Prior studies of hypertriglyceridemia in patients with established congenital heart disease have been small, with short follow-up periods and inconclusive results. Therefore, they analyzed national registry mortality data and fasting triglyceride levels for 15,355 patients who had been screened for the Bezafibrate Infarction Prevention trial during 1990 and 1992. They grouped patients as low-normal (less than 100 mg/dL); high-normal (100-149 mg/dL); borderline hypertriglyceridemia (150-199 mg/dL); moderate hypertriglyceridemia (200-499 mg/dL); and severe hypertriglyceridemia (at least 500 mg/dL).
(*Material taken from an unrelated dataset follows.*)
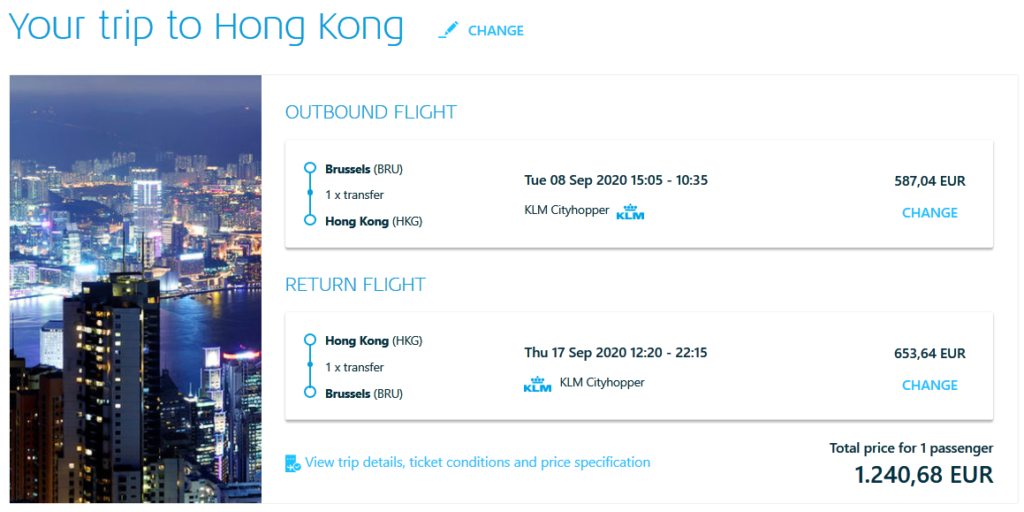This screenshot has height=512, width=1024.
Task: Click the CHANGE link next to trip title
Action: [x=496, y=31]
After researchers adjusted for age and sex, the overall survival rate during 22 years of follow-up was 41 percent in the low-normal triglycerides group and 37 percent, 36 percent, 35 percent, and 25 percent in the higher triglycerides cohorts, respectively. In the adjusted model, each one-unit natural logarithm increase in triglycerides corresponded with a six percent rise in the 22-year-risk of all-cause mortality.
Limited follow-up data after screening prevented the researchers from controlling for a variety of confounders, but the results nonetheless support consideration for lower triglyceride targets and highlight the need for prospective studies in “appropriately selected subjects.”